RE: Impact of removing administrative rights in an enterprise running XP


We have gone through the exercise of completely standardizing and
locking down end-user desktops here at the Georgia Medical Care
Foundation. We are not by any means a large enterprise, (150+ seats),
however our experiences should "scale up" to that level.

As a result of our efforts, support calls have gone down measurably,
spyware and viruses are unable to get a foothold on the machines. Our
user community, after a short teathing period, has accepted and embraced
the locked down configuration. Yes, we have to manually install some
software on machines, but as a result of the standardization this is the
exception, not the rule.

We have 2 folks dedicated to desktop support, and two others that pitch
in when required.


Anthony Mabes
Georgia Medical Care Foundation
IT Consultant

-----Original Message-----
From: Drew Simonis [mailto:simonis@xxxxxxxxxx]
Sent: Thursday, July 27, 2006 9:54 AM
To: Focus-MS
Subject: Impact of removing administrative rights in an enterprise
running XP

Hello all,
I wonder if anyone on the list who might work for a good sized
enterprise (10,000+ seats) has gone through the excercise of removing
administrative rights from the user community?
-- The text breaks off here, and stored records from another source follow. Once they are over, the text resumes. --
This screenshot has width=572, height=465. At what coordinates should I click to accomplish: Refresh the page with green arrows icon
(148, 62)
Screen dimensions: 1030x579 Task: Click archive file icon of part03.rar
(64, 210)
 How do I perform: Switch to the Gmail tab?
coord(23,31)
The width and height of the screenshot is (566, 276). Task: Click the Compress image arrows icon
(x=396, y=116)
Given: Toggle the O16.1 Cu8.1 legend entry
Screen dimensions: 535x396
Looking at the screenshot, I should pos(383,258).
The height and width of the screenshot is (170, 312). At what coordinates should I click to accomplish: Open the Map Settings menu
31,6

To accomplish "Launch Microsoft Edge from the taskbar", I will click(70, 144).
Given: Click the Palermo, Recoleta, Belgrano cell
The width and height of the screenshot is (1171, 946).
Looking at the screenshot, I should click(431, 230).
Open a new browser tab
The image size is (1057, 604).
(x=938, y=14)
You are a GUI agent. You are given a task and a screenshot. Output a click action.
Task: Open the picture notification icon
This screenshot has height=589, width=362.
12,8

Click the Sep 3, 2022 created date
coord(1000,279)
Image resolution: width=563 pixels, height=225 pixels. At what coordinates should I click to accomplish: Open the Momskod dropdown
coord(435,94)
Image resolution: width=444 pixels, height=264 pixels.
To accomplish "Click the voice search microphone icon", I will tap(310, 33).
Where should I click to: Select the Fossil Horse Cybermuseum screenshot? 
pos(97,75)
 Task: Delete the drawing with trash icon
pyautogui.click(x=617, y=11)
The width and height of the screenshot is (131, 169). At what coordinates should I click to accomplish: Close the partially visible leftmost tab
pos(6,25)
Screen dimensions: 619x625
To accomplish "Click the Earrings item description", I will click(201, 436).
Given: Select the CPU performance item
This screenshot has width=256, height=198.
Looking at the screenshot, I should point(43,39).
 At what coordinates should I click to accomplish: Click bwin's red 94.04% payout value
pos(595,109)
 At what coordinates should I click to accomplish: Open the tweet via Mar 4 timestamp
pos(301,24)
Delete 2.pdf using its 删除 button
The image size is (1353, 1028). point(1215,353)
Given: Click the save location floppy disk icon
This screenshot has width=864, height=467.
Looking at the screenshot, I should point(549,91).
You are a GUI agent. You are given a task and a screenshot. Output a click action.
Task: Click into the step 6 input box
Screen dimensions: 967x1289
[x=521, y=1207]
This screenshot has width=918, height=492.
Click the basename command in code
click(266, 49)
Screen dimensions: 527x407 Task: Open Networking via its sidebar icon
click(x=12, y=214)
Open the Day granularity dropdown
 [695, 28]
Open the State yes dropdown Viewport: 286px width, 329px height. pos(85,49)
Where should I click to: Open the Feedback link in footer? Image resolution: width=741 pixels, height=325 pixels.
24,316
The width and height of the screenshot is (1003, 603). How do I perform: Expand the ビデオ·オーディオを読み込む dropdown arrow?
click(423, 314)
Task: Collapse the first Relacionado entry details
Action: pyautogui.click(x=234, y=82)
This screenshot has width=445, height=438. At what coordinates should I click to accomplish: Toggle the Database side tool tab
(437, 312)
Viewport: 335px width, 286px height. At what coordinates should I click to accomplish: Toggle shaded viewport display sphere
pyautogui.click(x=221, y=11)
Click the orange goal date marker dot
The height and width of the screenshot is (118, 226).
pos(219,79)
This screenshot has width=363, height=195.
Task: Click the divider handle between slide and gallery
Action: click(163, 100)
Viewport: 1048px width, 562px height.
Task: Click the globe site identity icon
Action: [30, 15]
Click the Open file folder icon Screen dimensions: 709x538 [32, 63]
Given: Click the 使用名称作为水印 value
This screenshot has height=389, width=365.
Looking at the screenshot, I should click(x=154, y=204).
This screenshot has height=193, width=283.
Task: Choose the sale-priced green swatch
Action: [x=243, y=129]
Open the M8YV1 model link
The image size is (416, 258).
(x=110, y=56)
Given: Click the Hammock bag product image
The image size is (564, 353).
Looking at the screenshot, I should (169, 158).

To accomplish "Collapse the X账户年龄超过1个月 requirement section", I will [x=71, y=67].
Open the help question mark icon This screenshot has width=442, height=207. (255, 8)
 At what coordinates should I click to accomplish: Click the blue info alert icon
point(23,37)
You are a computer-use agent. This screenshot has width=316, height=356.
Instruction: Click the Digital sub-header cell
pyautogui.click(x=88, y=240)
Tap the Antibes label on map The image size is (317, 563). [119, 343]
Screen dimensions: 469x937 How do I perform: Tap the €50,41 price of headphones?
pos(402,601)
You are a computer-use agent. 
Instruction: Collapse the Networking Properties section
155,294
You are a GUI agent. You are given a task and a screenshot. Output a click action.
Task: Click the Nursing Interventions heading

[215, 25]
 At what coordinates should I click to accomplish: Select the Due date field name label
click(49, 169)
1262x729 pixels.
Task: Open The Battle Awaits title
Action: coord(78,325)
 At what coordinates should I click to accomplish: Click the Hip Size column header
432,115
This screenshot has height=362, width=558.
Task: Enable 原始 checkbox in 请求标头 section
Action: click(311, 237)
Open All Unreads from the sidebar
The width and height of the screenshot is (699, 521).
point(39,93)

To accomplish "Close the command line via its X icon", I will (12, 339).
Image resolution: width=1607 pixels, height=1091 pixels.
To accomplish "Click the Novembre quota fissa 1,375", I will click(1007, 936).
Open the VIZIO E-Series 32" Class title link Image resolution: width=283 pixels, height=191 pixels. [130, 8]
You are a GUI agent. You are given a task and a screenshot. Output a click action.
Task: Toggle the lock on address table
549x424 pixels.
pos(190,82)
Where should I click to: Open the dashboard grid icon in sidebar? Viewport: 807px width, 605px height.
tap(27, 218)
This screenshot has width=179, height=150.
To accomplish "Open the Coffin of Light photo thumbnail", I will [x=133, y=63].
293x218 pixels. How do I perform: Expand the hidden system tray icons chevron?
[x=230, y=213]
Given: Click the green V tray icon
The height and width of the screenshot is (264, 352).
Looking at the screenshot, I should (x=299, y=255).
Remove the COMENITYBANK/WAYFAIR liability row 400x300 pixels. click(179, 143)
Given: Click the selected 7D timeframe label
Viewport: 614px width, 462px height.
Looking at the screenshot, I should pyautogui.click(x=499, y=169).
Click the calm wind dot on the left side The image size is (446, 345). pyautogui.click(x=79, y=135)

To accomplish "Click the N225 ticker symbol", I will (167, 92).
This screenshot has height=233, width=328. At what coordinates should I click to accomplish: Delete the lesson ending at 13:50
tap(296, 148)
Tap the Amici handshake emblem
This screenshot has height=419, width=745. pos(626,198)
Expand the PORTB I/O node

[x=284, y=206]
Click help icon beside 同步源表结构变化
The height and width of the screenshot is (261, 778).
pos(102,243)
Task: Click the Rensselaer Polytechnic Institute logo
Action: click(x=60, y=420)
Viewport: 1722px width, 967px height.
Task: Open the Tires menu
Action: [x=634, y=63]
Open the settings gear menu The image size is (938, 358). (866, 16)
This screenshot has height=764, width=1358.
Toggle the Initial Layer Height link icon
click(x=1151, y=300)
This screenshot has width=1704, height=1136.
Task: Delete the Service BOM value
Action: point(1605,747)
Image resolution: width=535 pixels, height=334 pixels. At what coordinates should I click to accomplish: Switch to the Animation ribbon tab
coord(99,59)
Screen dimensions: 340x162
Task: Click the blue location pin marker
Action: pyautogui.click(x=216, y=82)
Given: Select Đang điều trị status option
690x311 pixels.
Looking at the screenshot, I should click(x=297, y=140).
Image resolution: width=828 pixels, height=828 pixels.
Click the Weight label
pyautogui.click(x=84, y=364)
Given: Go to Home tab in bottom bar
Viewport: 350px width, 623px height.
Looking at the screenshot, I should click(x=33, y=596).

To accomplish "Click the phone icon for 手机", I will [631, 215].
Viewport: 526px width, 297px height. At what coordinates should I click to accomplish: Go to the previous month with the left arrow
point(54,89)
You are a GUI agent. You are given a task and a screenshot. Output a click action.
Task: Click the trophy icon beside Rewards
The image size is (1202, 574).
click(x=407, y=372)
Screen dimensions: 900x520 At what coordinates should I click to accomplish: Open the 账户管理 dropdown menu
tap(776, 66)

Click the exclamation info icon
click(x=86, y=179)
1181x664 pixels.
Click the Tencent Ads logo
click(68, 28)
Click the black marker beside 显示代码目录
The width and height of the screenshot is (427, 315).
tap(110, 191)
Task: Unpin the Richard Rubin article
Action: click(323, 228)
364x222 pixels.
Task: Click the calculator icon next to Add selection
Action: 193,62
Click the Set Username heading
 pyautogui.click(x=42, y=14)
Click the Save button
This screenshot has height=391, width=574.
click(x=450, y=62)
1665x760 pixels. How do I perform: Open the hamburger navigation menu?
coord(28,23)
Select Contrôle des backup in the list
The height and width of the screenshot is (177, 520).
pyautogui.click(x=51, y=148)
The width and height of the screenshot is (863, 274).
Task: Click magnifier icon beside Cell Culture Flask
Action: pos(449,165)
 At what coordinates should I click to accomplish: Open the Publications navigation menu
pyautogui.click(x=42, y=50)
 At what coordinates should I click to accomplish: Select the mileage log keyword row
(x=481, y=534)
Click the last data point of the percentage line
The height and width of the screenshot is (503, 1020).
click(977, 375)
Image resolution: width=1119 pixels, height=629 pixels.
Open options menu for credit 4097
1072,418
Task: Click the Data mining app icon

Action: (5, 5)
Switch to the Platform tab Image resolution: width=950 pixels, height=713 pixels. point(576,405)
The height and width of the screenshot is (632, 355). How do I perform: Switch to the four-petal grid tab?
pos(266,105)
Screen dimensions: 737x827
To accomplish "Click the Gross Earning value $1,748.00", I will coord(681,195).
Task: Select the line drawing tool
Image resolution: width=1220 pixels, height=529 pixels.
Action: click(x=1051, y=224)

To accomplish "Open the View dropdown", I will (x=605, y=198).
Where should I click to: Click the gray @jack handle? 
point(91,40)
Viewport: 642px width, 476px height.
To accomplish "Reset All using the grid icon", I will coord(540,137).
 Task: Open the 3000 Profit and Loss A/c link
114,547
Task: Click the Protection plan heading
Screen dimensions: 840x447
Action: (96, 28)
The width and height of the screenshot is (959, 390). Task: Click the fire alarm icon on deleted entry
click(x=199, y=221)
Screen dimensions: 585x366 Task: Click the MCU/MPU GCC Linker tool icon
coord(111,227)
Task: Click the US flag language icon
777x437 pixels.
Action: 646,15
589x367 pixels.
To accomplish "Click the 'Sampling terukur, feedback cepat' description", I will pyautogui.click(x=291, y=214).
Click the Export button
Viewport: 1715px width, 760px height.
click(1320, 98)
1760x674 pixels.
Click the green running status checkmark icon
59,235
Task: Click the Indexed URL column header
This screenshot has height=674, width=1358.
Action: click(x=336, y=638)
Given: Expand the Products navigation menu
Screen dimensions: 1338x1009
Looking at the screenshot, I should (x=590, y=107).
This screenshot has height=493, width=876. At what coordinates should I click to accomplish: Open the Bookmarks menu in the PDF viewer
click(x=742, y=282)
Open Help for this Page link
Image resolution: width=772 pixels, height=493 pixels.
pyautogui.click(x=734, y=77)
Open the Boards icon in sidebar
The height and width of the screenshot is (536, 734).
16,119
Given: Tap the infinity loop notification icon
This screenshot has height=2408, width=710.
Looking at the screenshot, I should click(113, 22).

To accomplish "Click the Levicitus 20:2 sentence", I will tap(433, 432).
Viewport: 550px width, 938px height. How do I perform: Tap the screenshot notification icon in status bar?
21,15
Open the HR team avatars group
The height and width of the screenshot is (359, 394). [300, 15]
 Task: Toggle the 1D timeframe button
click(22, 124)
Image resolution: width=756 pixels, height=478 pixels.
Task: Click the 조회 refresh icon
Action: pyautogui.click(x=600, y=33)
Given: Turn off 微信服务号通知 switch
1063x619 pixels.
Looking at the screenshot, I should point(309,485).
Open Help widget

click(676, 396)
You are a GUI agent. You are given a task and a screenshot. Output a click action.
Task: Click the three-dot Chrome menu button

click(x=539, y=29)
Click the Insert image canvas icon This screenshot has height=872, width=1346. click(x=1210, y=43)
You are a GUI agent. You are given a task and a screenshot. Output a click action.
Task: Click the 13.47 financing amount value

Aside from the effort to inventory all applications and ensure that they
work with restricted permissions, I forsee that such an effort would
likely require changes to the entire support model. Instead of relying
on users to install their own software, it would need to be done for
them. New hardware would require intevention, etc.

If someone has completed this, was support a major new burden, or was it
not as difficult as it might be? If it was, how much of a burden was it
(+ desktop support headcount? +helpdesk calls?)?